■ AIM: Copy the records below word for word, beginning at the line that contains "You are a computer-use agent. The" and ending after the line that contains "tap(69, 86)". Leave the pictures out.

■ Dataset rows:
** BEGIN **
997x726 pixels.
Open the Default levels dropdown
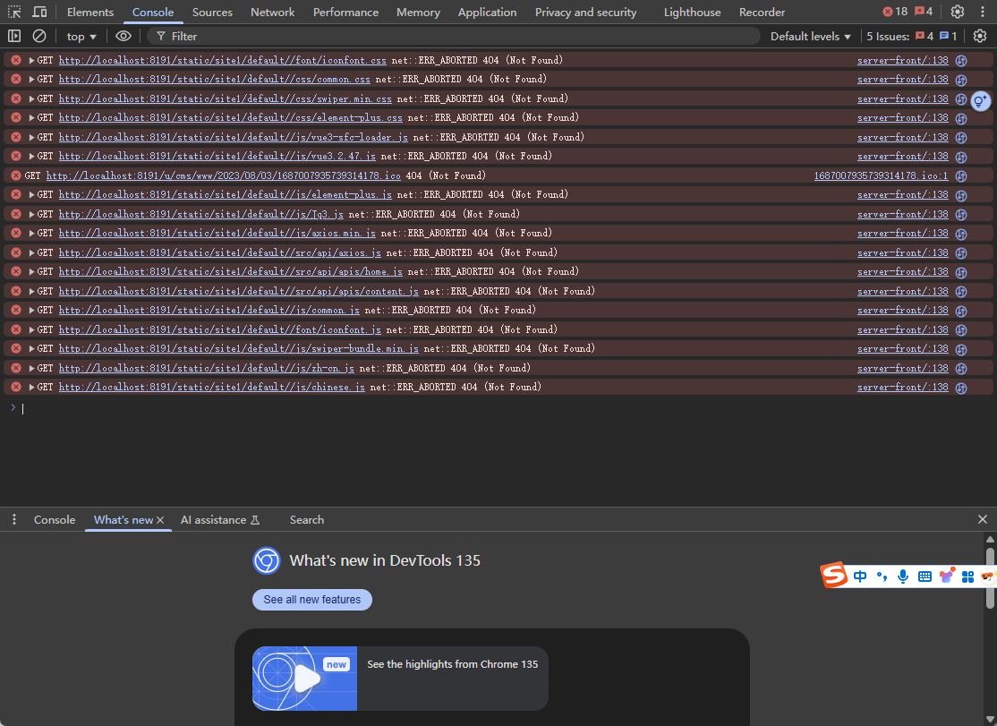point(810,36)
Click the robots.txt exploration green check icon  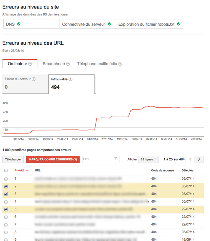click(179, 24)
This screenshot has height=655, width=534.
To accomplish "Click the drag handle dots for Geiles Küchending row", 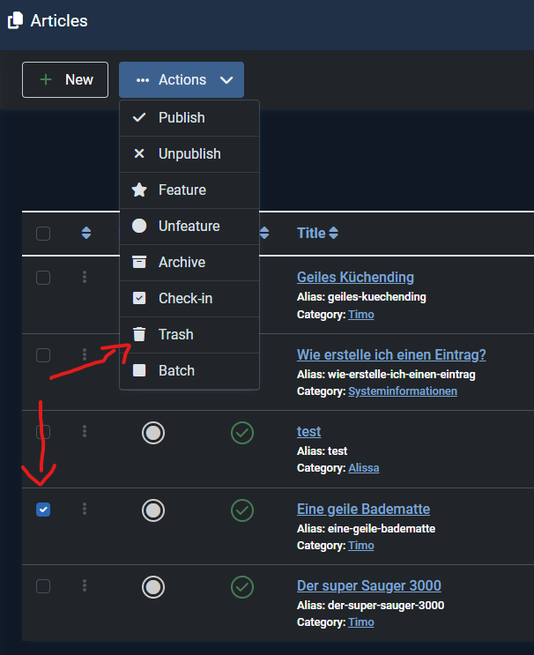I will click(x=85, y=278).
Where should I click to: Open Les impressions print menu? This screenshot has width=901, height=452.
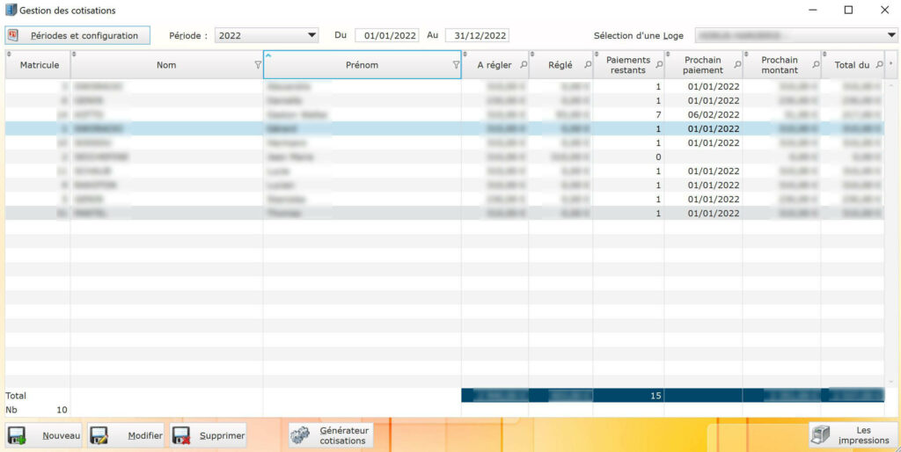click(853, 435)
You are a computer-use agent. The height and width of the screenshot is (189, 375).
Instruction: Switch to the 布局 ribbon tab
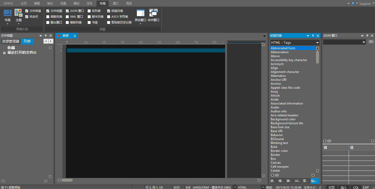(102, 3)
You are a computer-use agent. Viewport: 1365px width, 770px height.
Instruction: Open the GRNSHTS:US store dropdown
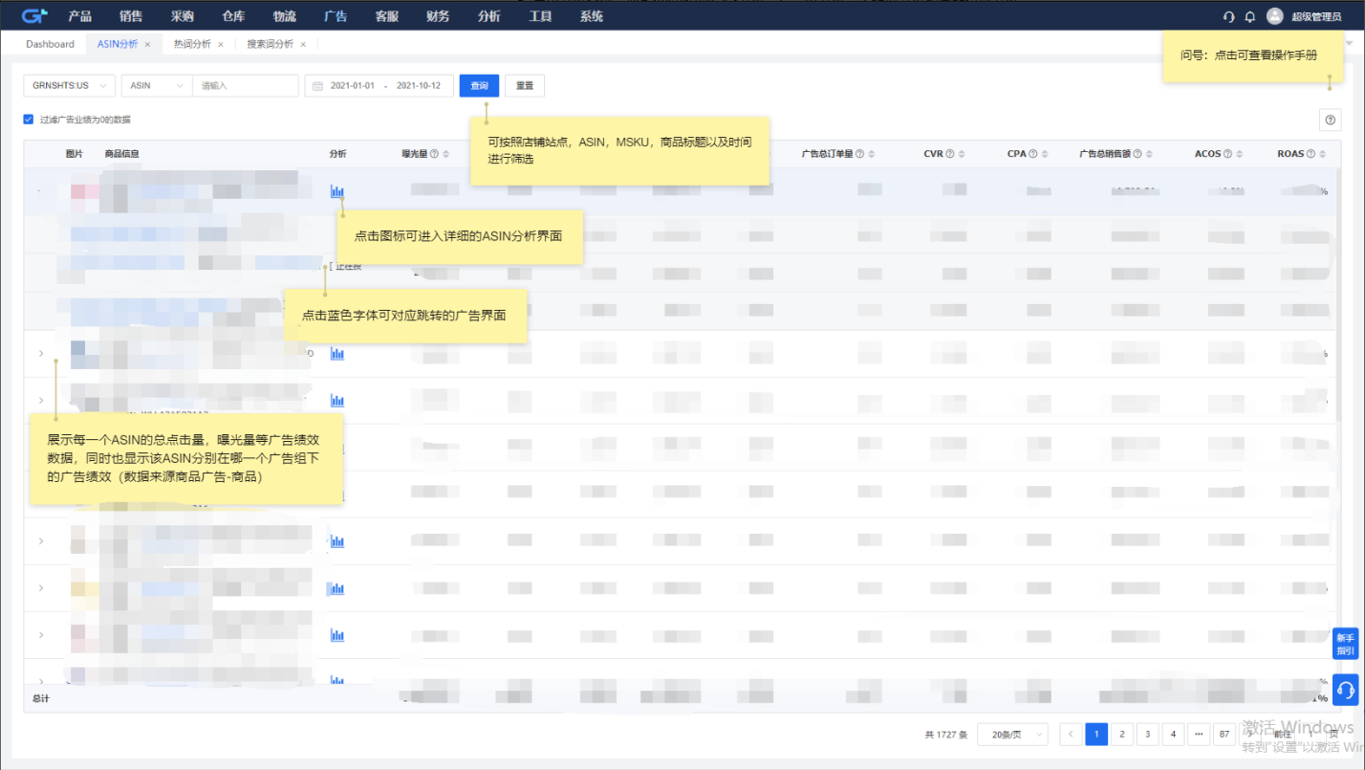tap(69, 86)
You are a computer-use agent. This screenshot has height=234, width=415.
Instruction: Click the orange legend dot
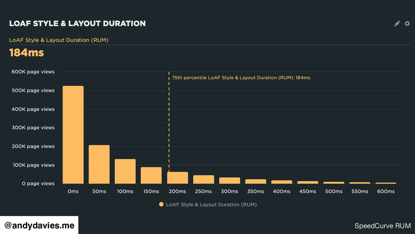coord(161,204)
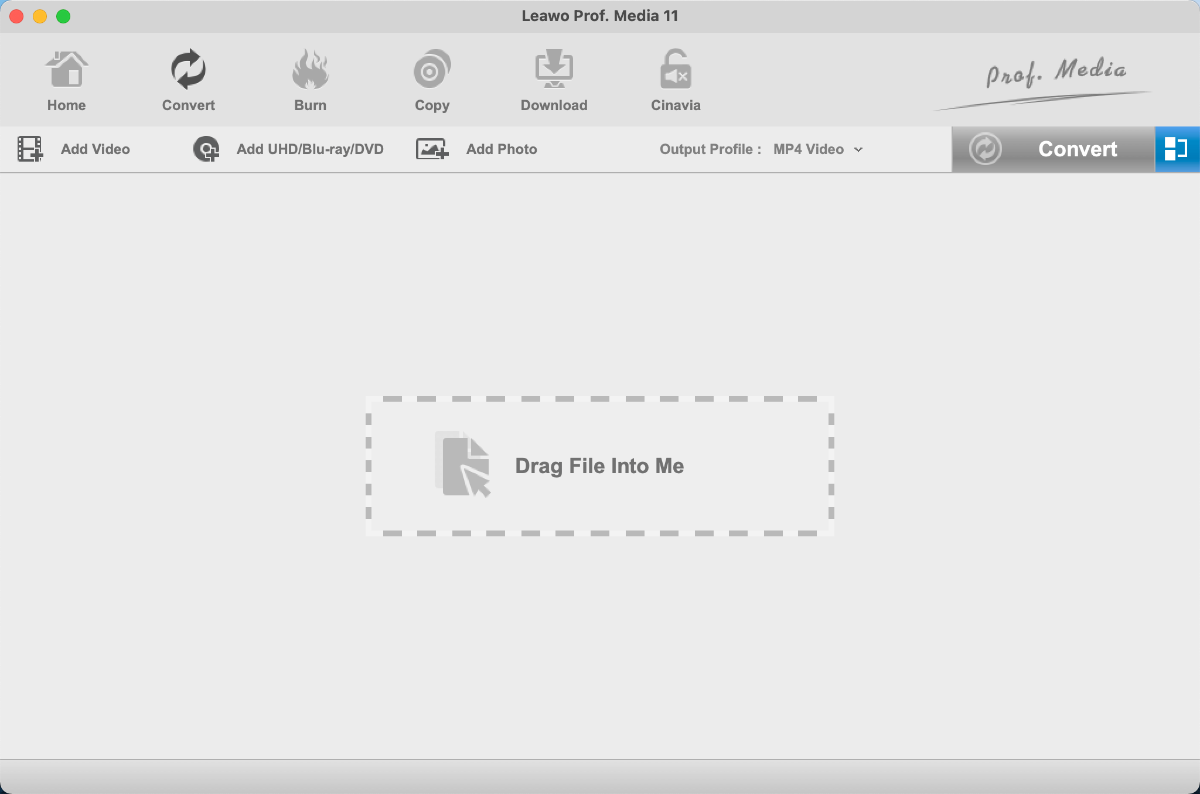Click the Add Photo image icon
Screen dimensions: 1200x794
[x=432, y=149]
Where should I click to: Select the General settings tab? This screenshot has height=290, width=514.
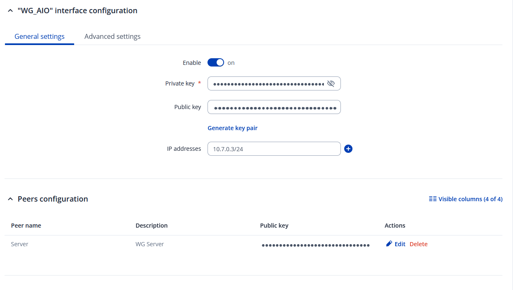tap(39, 36)
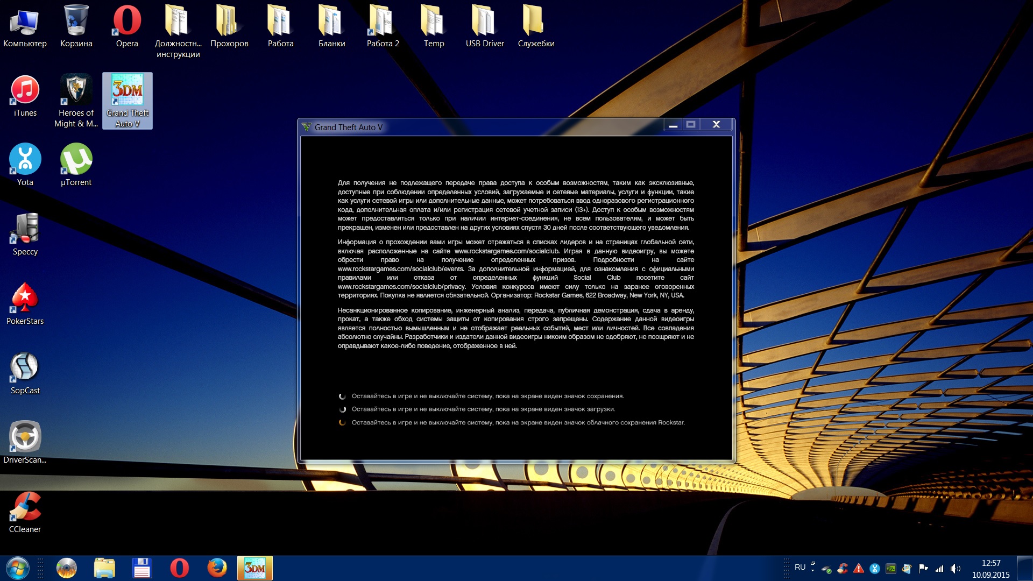Open CCleaner application
The image size is (1033, 581).
[x=25, y=509]
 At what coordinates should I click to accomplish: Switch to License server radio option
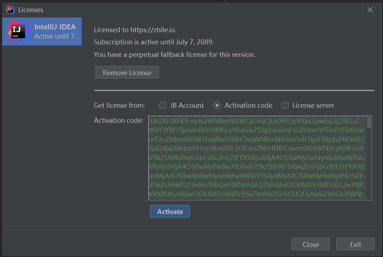[x=285, y=105]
** END **
■ SOLVED PROBLEM:
You are a computer-use agent. The height and width of the screenshot is (189, 375).
Instruction: Switch to the 布局 ribbon tab
(102, 3)
You are a computer-use agent. Viewport: 1365px width, 770px height.
Instruction: Open the GRNSHTS:US store dropdown
tap(69, 86)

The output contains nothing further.